Of course, there is the more optimistic scenario – the one where wisdom and courage prevail over fear. In this future, leaders (perhaps driven by public exhaustion with conflict or a genuine impulse for reconciliation) finally broker a serious peace agreement. It could be the classic two-state solution: an independent Palestine is established on most of the occupied lands, with creative compromises over Jerusalem, and Israel finally lives alongside a sovereign Palestinian neighbour with internationally recognised borders. In theory, this would preserve Israel’s identity as a predominantly Jewish democratic state while granting Palestinians the dignity of their own state. But after so many failed attempts, this vision has the aura of a dream deferred. Is it still possible? If one is pragmatic, it grows harder by the year – geography on the ground has been transformed by settlements, and mutual distrust is deeply ingrained. Any such negotiation would require unprecedented good faith and compromise.
Alternatively, some imagine a one-state solution of a different kind: a single federated nation where Jews and Arabs share equal citizenship, perhaps with autonomous provinces. This would answer the questionof justice but would thoroughly transform Israel’s current form – essentially ending the idea of a Jewish nation-state in favour of a pluralistic republic akin to what a true democracy of all its people would look like. Many fear that scenario too, seeing it as the end of Israel as originally conceived. It would indeed be a civilisational shift, a redefinition so profound that some say “better the devil we know” and thus cling to the present system despite its flaws. Yet, we should ask: might such a transformation eventually be the only humane way out of the impasse? Hard-line nationalism on both sides would resist it to the bitter end. But as a thought experiment, if somehow a single state could guarantee security and equality for all, would it not be preferable to endless conflict? The fact that even raising this possibility is controversial shows how culturally entrenched our mindsets have become. We are limited by what we think is possible.
I am mindful that in futures thinking we often warn against straight-line extrapolations. History seldom moves in a straight line; paradigm shifts and surprises can rewrite what once seemed so certain. Is Israel headed for calamity? Not necessarily – there are countless variables. A sudden geopolitical realignment, a grassroots peace movement catching fire, a visionary and more youthful leadership arising on either side, or conversely a regional war reshaping all borders – any of these could dramatically alter outcomes.

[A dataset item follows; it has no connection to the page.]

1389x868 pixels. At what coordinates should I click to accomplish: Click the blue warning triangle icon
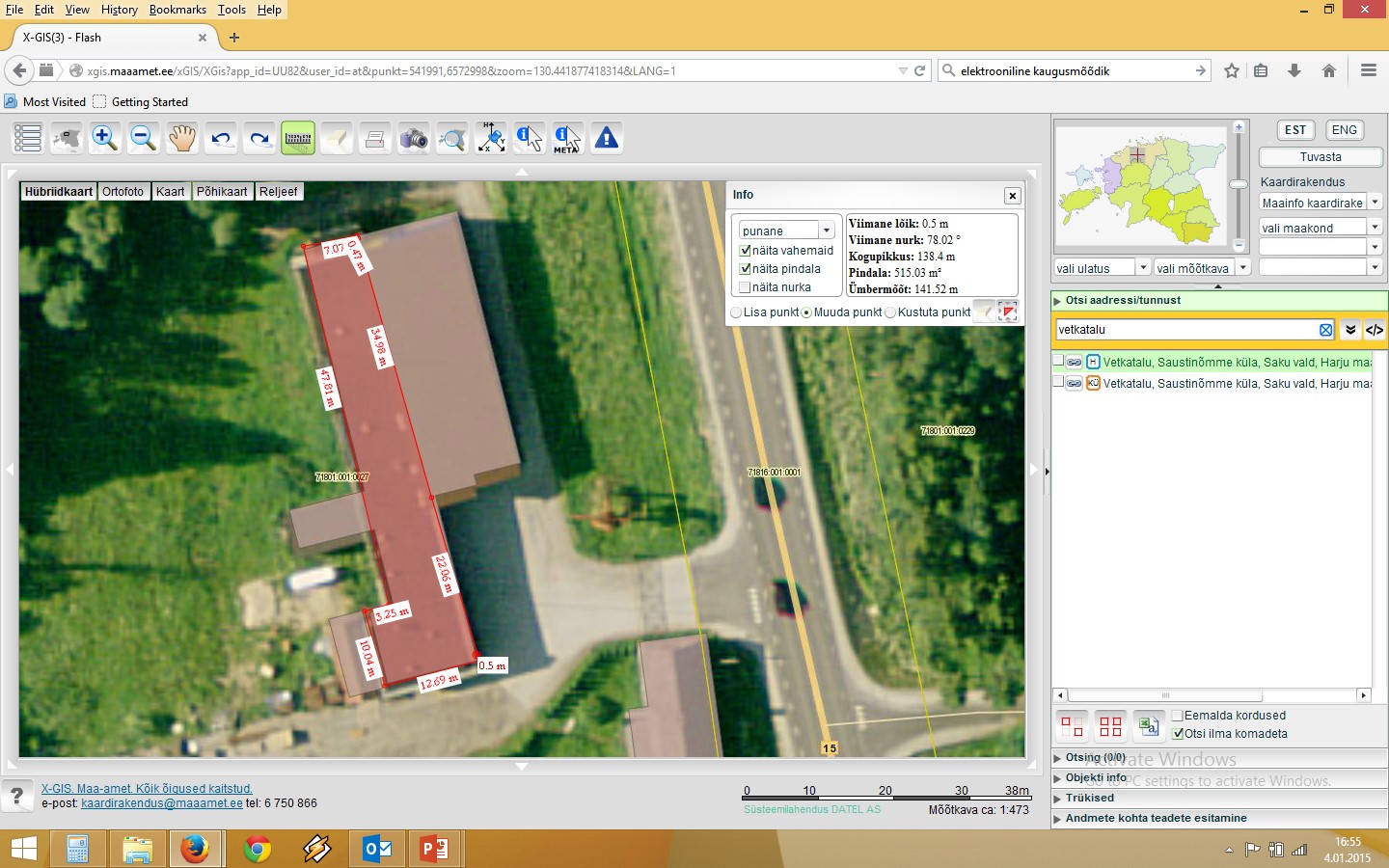pos(607,138)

Teleology demands to know if there’s a larger purpose to these struggles. Some religious Zionists claim history’s purpose was to simply re-establish Israel. Some Islamists see fate driving towards reclaiming the land for Muslim rule. The incumbent Israeli power structure speaks of a Greater Israel, while many secular people dismiss purpose altogether and see only human actions. Yet I find myself wondering if, beyond the competing teleologies that justify each side’s story, there might be a shared destiny hidden from view – one where the lesson is about transcending the very dualism that now defines the conflict. Perhaps Israel and Palestine are fated to become a lesson for humanity in the cost of unresolved grievances and the healing power of reconciliation. That is not a prophecy but a proposition: what if this protracted agony could eventually give way to a genuine shift of consciousness for all involved?

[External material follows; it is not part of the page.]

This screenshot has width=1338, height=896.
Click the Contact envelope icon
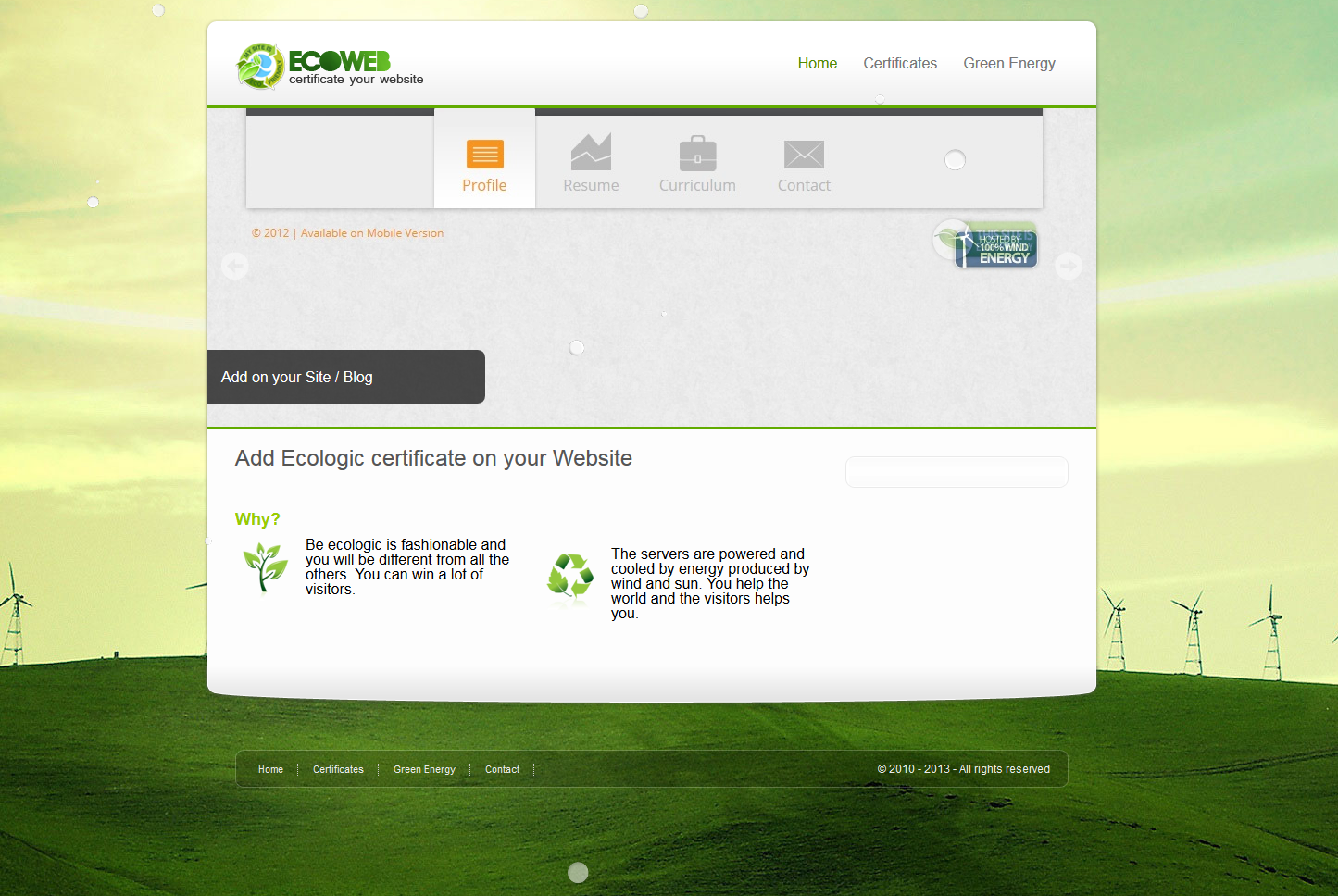[x=804, y=155]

Such musings lead me to the broader context of our human civilisation. My work often explores how worldviews shape world-systems, and how even our most critical life-systems can become untenable when the worldview shifts or proves flawed. Israel as it exists today is a product of a 20th-century industrial worldview – one born from colonial partition, tribal nationalism, and the trauma of world war. It embodies many of the triumphs and contradictions of that era. The very notion of a nation-state privileged for one ethnicity or religion, established in the modern international system, was always going to be fraught in such an ethnically diverse region. The conflict and instability we see are not anomalies; in some ways they are the system working as one would predict, given that worldview. If we continue to interpret reality through the same mindset that created the problem, we remain stuck in zero-sum games. It may be that Israel’s current form, and the conflict surrounding it, cannot be truly resolved from within the paradigm that produced it. A deeper shift is required, a metanoia – meaning a fundamental change of mind and heart. Without that, any solution might be a mirage.
What could such a shift look like? Here we can learn from various other worldviews beyond the familiar Western model. For example, the Ubuntu philosophy from sub-Saharan Africa emphasises that I am because we are. It’s a reminder of profound interdependence. Through an Ubuntu lens, the fates of Israelis and Palestinians are inseparable: neither can truly flourish while the other suffers. If this ethos guided policy, Israel would pour as much energy into ensuring Palestinian well-being as it does into its own security, recognising the two are inextricably linked. Imagine the radical implications: military raids and punitive blockades would make no sense in a world where your neighbour’s dignity is part of your own. Far-fetched? Perhaps, but that’s the sort of mindset shift needed to break the cycle of fear. Likewise, many Indigenous cultures worldwide view land not as a possession but as sacred Mother Earth to be shared and respected. If Israeli and Palestinian leaders could, even for a moment, adopt an indigenous mindset, they might step back from the obsession of “whose land this is” and focus instead on how to live together on the land. The earth beneath their feet has seen empires come and go; from her perspective, human borders are transient scratches. It is humbling – and could be healing – to realise that ownership is illusionary and stewardship is the real duty of those who dwell on the land.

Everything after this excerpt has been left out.